Piss bowl those stupid gel shots and any single sugars ie refined sugar, sugary sports drinks or fruit juices.

Use long chain carbs like oats/porridge for breakfast. 
Eat real fruit if you want a sweet snack. Even though they have simple sugars the fibre in them means it takes a longer to digest.

Look at sleep habits. If your tired before you start yourve lost have the battle. 

Have a couple of small long chain carbs snacks on the ride.


----------



## chazpat (Sep 23, 2006)

Gotta say, rode Sunday and I was out of Clif Bars so I took three figs I picked the day before. They did great!


----------



## life behind bars (May 24, 2014)

chazpat said:


> Gotta say, rode Sunday and I was out of Clif Bars so I took three figs I picked the day before. They did great!


Yeah, hard to beat real food.


----------



## Timon (May 11, 2008)

Another fan of real food, especially for training or fun rides.

Gels are expensive, create trash, and are terrible for your teeth. It's basically eating really pricey candy.

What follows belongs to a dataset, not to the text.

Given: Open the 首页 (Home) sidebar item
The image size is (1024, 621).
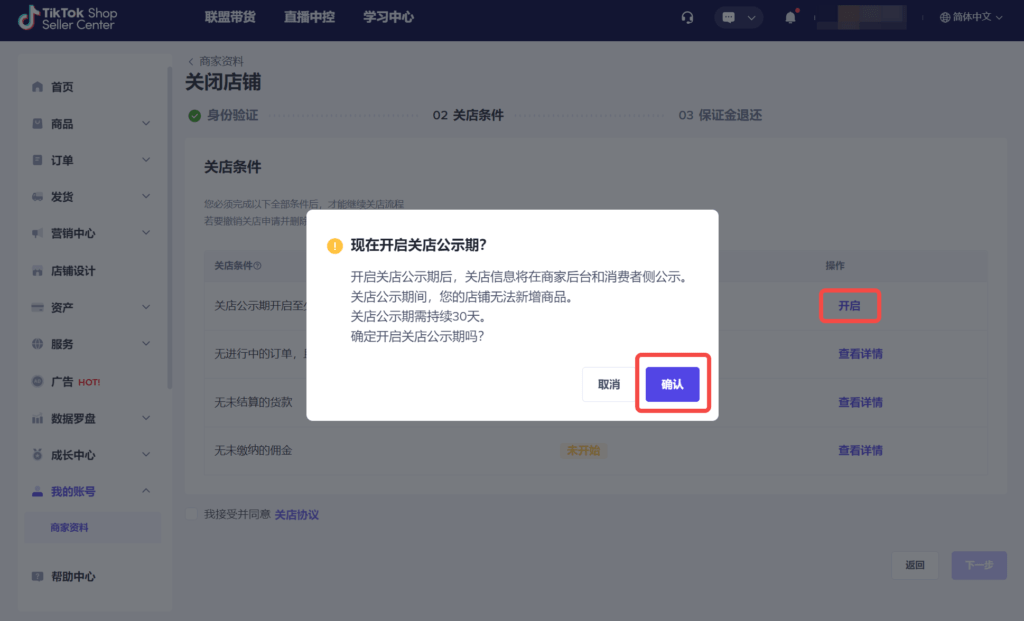Looking at the screenshot, I should (x=55, y=86).
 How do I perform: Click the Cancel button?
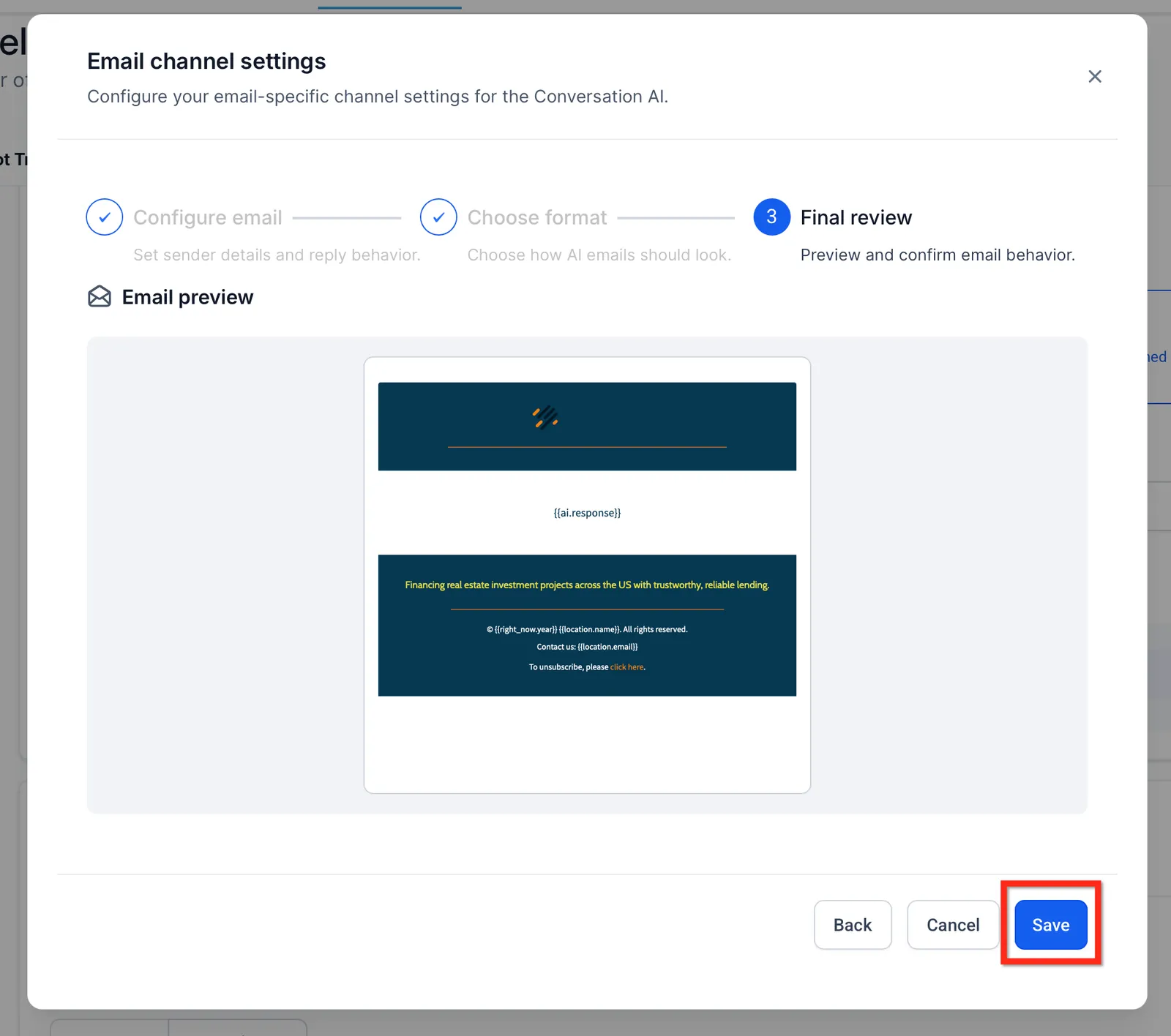point(953,925)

Big breakfast, then make yourself eat ~300 calories on the hour every hour starting at the first hour....not when you feel hungry or weak, if you do that it's already too late.


----------



## mrFreelancer (Apr 25, 2017)

Wow, I never thought about ditching the gels. So experimented some on today's ride per some of you folks that replied.....

- Pretty ok sleep, got up 6:30am, prepped. Grabbed myself the usual bagel sandwich but this time added two eggs instead of one, then ate 1/2 of the second one, washed down with some vitamin water.
- Took a gel 15 minutes before hitting the trail, then took one every ~30 minutes.
- Broke about 1pm, had a hearty turkey sandwhich

Result: actually felt pretty good. Didn't hit the wall or bonk. Dunno if it was this change up in my food intake or the cooler weather lol.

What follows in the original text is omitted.